Ishwaran Hemant, Malley James D
Division of Biostatistics, University of Miami, 1120 NW 14th Street, Miami, 33136 FL USA.
Center for Information Technology, National Institutes of Health, Bethesda, 20892 MD USA.
BioData Min. 2014 Dec 18;7(1):28. doi: 10.1186/s13040-014-0028-y. eCollection 2014.
Using a collection of different terminal nodesize constructed random forests, each generating a synthetic feature, a synthetic random forest is defined as a kind of hyperforest, calculated using the new input synthetic features, along with the original features.

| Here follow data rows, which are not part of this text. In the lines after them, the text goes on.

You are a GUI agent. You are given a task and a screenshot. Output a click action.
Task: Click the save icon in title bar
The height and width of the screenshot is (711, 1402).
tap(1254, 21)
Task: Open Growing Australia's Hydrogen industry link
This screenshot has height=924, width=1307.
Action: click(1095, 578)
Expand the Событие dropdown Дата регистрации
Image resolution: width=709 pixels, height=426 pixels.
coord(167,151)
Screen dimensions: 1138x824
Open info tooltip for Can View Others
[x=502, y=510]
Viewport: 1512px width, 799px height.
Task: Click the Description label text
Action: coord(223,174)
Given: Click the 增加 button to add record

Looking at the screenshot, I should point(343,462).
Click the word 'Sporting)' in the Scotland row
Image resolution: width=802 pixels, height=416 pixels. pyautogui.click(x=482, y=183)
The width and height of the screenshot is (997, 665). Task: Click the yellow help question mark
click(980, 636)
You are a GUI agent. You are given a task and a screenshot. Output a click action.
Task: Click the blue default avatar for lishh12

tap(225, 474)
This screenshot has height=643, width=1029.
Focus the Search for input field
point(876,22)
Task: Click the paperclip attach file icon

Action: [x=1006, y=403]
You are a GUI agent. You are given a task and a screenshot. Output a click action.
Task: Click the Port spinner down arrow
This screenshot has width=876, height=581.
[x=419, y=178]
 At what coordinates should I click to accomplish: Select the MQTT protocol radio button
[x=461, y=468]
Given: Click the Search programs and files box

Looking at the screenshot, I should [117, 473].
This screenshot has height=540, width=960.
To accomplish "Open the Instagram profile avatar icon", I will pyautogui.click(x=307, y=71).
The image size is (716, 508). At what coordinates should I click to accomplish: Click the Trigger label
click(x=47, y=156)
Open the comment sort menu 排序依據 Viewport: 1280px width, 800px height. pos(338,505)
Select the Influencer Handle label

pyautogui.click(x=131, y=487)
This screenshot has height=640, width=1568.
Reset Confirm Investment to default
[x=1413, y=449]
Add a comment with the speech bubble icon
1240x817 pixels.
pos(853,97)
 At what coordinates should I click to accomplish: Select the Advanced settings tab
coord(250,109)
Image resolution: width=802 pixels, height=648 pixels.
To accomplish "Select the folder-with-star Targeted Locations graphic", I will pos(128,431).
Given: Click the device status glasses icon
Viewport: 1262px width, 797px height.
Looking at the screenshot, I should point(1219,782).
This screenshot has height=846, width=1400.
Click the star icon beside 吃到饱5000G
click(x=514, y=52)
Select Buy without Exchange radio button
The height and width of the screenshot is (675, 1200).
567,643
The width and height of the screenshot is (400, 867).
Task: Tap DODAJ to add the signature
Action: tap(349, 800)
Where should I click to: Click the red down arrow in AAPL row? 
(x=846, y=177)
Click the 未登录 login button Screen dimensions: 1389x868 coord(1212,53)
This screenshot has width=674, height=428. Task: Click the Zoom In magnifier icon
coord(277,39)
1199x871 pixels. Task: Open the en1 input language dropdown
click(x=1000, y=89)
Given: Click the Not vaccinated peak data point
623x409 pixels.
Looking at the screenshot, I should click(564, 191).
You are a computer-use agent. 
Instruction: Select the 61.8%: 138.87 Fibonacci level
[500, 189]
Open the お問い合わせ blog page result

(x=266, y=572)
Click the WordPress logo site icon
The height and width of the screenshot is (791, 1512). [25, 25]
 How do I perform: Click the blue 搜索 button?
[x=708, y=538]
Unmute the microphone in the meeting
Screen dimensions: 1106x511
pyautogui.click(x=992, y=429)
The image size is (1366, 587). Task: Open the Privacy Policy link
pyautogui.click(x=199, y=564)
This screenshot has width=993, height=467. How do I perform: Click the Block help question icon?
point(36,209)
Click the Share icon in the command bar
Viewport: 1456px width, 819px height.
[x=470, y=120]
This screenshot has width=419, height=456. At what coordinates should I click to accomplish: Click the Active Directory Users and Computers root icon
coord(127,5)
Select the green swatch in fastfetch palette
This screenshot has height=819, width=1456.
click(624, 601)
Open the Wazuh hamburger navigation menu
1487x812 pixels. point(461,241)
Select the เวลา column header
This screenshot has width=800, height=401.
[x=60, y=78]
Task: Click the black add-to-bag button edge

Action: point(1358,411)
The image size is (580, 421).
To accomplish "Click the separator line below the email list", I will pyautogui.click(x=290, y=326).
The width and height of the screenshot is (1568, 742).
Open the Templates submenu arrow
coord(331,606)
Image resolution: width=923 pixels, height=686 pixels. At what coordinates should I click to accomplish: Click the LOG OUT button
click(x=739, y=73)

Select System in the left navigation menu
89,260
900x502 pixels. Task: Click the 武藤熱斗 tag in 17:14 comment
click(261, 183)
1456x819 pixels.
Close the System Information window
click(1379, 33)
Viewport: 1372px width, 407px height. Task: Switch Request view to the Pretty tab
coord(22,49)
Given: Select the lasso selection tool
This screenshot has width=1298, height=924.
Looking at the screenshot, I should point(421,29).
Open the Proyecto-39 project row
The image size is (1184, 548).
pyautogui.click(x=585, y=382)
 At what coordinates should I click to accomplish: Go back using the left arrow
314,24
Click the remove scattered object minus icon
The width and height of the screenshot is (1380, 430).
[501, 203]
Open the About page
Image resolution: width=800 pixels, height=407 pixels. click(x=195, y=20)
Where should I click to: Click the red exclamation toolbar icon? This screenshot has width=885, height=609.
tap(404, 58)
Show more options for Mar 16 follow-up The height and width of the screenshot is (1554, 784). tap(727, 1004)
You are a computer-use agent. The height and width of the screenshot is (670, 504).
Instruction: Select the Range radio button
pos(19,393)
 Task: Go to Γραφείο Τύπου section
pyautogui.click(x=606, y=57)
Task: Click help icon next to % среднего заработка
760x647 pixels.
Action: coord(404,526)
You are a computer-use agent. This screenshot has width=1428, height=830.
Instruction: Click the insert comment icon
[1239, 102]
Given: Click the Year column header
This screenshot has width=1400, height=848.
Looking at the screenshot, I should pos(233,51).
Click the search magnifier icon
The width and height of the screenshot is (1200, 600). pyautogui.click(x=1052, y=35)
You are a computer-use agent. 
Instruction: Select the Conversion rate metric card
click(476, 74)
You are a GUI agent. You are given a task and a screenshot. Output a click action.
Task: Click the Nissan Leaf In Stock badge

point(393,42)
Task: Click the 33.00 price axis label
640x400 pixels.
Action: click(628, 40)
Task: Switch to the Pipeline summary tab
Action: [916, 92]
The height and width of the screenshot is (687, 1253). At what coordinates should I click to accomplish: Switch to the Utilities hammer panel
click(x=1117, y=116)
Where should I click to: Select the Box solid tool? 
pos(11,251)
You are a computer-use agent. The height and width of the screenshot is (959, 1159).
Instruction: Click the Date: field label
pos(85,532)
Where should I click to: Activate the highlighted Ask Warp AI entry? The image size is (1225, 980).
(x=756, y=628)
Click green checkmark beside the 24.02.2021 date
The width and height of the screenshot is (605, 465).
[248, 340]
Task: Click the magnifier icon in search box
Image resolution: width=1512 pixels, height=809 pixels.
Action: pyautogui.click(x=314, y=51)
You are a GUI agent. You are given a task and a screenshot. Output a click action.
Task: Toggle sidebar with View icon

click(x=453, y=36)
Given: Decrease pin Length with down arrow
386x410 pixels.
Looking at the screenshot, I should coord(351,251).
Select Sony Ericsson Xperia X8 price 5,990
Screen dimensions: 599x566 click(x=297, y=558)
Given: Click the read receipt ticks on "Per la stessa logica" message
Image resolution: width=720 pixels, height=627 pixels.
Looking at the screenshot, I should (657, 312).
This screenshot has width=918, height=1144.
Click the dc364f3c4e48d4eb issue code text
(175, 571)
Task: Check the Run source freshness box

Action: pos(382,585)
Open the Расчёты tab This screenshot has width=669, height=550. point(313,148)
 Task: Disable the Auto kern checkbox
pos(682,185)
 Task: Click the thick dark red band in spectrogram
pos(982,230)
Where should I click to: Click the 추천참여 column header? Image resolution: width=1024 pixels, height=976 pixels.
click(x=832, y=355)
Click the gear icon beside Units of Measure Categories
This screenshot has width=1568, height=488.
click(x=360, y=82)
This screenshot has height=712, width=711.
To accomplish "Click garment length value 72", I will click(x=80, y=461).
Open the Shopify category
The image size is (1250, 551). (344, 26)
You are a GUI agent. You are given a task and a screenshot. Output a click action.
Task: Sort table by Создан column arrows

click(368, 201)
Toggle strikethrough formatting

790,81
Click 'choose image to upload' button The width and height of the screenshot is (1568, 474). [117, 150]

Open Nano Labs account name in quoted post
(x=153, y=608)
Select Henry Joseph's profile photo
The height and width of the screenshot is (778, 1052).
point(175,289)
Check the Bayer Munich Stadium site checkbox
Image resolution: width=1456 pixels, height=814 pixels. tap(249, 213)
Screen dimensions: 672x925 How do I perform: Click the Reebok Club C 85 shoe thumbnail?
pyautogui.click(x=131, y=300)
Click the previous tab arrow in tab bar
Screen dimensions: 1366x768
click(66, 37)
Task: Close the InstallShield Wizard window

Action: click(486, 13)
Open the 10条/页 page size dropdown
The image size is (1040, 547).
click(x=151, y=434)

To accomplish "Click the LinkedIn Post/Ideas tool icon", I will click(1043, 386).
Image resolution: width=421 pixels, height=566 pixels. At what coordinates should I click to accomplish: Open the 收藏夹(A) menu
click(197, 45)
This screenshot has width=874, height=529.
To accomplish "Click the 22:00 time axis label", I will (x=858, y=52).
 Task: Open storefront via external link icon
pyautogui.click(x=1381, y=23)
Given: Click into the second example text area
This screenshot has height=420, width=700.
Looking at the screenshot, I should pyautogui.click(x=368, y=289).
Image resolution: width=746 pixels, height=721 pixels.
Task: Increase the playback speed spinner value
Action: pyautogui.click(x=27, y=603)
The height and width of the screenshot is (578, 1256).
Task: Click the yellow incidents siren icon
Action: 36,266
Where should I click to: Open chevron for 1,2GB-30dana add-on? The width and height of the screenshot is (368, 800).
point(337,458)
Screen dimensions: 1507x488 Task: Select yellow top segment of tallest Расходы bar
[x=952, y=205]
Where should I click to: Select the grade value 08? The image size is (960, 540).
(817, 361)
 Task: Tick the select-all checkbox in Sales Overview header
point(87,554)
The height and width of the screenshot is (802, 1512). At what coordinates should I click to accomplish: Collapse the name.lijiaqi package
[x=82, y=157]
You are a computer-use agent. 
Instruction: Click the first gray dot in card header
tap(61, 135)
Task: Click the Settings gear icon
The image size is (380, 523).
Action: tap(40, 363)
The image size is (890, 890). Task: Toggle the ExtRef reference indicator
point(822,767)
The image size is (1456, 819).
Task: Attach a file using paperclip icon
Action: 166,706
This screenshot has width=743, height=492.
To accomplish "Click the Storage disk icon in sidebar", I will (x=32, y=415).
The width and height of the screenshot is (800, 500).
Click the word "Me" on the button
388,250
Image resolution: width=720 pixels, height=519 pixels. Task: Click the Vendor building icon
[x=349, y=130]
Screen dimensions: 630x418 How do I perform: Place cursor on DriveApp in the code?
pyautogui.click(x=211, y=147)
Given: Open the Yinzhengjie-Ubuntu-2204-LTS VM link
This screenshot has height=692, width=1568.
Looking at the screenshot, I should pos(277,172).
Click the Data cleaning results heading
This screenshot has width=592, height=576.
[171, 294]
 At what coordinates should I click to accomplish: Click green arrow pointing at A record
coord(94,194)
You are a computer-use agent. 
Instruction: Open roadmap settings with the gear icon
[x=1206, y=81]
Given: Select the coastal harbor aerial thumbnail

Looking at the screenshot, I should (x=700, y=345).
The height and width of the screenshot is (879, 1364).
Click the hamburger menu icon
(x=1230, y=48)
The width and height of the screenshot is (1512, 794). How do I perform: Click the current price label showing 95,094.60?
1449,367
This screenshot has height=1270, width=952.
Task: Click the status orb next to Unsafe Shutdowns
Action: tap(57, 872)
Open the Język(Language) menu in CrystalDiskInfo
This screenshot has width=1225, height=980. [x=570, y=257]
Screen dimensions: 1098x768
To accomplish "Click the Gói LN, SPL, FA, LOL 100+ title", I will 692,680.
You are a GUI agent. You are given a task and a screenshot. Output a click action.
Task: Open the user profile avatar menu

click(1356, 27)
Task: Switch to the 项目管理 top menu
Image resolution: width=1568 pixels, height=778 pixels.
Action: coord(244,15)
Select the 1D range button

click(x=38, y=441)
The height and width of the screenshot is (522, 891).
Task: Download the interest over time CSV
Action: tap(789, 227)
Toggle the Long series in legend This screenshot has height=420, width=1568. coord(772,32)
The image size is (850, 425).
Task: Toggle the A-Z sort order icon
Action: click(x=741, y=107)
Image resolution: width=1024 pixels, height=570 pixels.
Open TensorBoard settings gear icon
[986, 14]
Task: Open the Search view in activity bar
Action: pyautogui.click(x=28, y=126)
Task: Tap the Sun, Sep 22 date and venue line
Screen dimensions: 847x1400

Using a large collection of regression and multiclass datasets we show that synthetic random forests outperforms both conventional random forests and the optimized forest from the regresssion portfolio.
Synthetic forests removes the need for tuning random forests with no additional effort on the part of the researcher. Importantly, the synthetic forest does this with evidently no loss in prediction compared to a well-optimized single random forest.
使用一系列不同终端节点大小构建的随机森林,每个随机森林生成一个合成特征,合成随机森林被定义为一种超森林,它使用新输入的合成特征以及原始特征进行计算。
使用大量回归和多类数据集,我们表明合成随机森林的性能优于传统随机森林和回归组合中的优化森林。
合成森林无需研究人员额外努力即可消除调整随机森林的需求。重要的是,与经过良好优化的单个随机森林相比,合成森林在预测方面显然没有损失。